Work request → Beneath this instruction is a listing; print exactly the lines in it starting at the line that contains "About (1119, 194)" and going through the line that contains "topic (777, 913)".

Data extracts →
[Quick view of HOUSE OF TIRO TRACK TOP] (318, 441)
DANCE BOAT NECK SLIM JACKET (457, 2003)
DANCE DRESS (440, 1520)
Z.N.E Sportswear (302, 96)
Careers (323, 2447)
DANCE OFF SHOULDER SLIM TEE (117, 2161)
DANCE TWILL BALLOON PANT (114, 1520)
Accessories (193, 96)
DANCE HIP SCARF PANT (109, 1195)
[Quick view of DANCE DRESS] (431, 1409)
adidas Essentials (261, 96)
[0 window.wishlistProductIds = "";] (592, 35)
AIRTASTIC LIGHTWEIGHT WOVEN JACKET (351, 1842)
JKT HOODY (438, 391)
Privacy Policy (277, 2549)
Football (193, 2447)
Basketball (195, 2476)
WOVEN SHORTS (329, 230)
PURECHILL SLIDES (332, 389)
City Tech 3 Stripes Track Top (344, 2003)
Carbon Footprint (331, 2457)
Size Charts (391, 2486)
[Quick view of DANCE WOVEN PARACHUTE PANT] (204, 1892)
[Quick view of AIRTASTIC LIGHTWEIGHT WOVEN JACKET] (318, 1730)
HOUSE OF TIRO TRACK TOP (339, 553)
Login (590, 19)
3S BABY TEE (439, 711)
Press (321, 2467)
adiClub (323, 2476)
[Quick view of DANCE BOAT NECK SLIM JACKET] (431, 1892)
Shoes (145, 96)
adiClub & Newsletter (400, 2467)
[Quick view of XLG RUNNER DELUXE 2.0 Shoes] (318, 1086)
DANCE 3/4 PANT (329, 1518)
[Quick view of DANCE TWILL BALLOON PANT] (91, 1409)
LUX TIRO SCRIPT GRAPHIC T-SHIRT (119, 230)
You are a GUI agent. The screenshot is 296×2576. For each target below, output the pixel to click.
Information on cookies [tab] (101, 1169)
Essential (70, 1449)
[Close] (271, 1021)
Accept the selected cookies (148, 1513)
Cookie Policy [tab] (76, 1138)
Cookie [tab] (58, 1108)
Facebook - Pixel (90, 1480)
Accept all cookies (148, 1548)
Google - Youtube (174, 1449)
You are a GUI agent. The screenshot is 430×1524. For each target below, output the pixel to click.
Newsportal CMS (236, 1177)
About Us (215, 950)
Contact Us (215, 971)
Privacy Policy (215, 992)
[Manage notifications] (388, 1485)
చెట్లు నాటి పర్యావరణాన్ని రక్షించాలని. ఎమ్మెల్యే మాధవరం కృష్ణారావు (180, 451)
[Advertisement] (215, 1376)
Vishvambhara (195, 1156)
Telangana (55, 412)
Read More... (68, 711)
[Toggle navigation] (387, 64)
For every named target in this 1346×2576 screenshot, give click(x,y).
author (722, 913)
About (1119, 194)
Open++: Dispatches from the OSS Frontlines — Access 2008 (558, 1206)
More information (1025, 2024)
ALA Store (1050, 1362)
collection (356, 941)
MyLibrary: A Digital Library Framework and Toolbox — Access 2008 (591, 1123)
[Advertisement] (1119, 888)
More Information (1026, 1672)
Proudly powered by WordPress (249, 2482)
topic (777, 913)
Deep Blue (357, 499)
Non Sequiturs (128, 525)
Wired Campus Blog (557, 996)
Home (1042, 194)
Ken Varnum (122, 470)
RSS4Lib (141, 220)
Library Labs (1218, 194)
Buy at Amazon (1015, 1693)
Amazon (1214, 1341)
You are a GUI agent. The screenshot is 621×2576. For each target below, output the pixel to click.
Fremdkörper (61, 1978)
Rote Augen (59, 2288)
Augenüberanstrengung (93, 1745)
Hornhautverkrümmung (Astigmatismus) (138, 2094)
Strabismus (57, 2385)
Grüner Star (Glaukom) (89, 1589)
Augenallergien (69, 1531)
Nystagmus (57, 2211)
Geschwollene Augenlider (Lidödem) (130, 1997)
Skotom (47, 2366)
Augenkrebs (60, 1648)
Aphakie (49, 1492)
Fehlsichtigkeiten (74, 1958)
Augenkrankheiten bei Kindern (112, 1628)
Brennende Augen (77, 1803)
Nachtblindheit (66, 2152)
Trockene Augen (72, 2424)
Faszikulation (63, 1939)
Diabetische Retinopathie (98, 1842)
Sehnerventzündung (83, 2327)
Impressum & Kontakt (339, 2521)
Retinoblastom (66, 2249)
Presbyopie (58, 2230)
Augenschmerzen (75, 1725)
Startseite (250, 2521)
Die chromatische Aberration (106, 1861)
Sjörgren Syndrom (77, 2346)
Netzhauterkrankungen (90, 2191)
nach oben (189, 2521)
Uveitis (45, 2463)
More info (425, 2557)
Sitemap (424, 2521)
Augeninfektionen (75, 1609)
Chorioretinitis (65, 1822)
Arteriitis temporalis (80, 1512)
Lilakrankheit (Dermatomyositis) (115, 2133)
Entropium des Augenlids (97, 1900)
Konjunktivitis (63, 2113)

Task solution →
About (1119, 194)
Open++: Dispatches from the OSS Frontlines — Access 2008 (558, 1206)
More information (1025, 2024)
ALA Store (1050, 1362)
collection (356, 941)
MyLibrary: A Digital Library Framework and Toolbox — Access 2008 (591, 1123)
[Advertisement] (1119, 888)
More Information (1026, 1672)
Proudly powered by WordPress (249, 2482)
topic (777, 913)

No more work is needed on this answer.